Ongoing genetics research:
* Genes that make someone susceptible (a) in combination with other genes, and (b) in certain situations (given environmental exposure)
* Example of PD: if someone has pesticide exposure and a gene that causes them to metabolize these toxins more slowly, their risk of developing PD is increased
* There are genome-wide screens going on for all these diseases
Clusters of diseases can guide our research into environmental risk factors. Two PSP clusters are:
* Atypical parkinsonism of Guadeloupe. Linked to the ingestion of pawpaw fruit and boldo tea, which contain a high level of toxins. Most of these patients with this exposure have the H1 haplotype. Double typical prevalence of PSP. This is an example of the interplay of genetics and the environment.
* Lytico-Bodig disease (aka, Parkinsonism-dementia complex of Guam). No definitive environmental exposure identified yet. Possible exposures are: guano from the fruit bat, cycad seeds (ingested by the bat), and aluminum
RISK FACTORS – CLINICAL TRIALS
Two clinical trials are underway to identify risk factors:
#1: PSP – “Genetic and Environmental Risk Factors,” organized by Dr. Irene Litvan. 12 sites in the US (including UCLA and the Univ of Washington in Seattle) and 1 site in Canada. (For a complete list of sites, see pspstudy.com.)

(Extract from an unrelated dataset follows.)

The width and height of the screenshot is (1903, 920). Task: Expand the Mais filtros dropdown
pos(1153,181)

This study wants to enroll 500 PSP patients and 1000 controls. More participants are needed! If the study does not meet its recruitment goal, the data may not reach statistical significance. Further, the study may not be eligible for continued NIH funding if recruitment remains low.

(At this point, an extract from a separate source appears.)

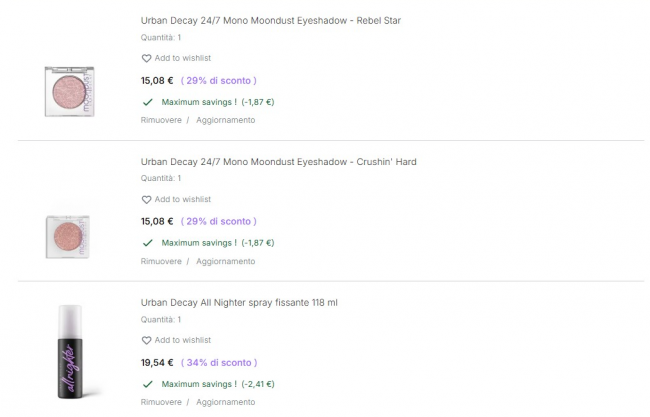Click Aggiornamento for All Nighter spray

(x=225, y=403)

Patient requirements: clinically diagnosed PSP; 40 years of age or older; able to participate in a 25-40 minute phone interview; can visit one of the screening sites; no other major neurological disorders. Note: patients are no longer required to bring two healthy controls into the study with them.
Study involves: neurologic exam, past history, blood draw for genetics research, consideration of brain donation.
Contact the study team directly: pspstudy.com, phone 866-PSP-0448
#2: PSP and MSA – “Neuroprotection and Natural History in Parkinson’s Plus Syndromes,” NNIPPS, Dr. Peter Leigh (UK). 44 sites in Europe (UK, Germany and France).
[Robin’s note: I first learned about NNIPPS in June, and may’ve posted about it at that time. This 3-year longitudinal natural history study is attempting to establish a database of early diagnostic criteria. I believe the study is limited to PSP and MSA; I don’t think CBD is included. The NNIPPS study group is the team that already investigated the use of riluzole in PSP and MSA.]
GENOME WIDE SCREENS
Genome wide screens:
* Search for genes in all patients with these disorders
* These screens are happening in the ongoing observational studies
* PSP and CBD: One specific genome-wide screen that is taking place is the Peebler PSP and CBD Genetics Program, headed by Dr. Jerry Schellenberg, involving researchers in the US, UK, and Germany.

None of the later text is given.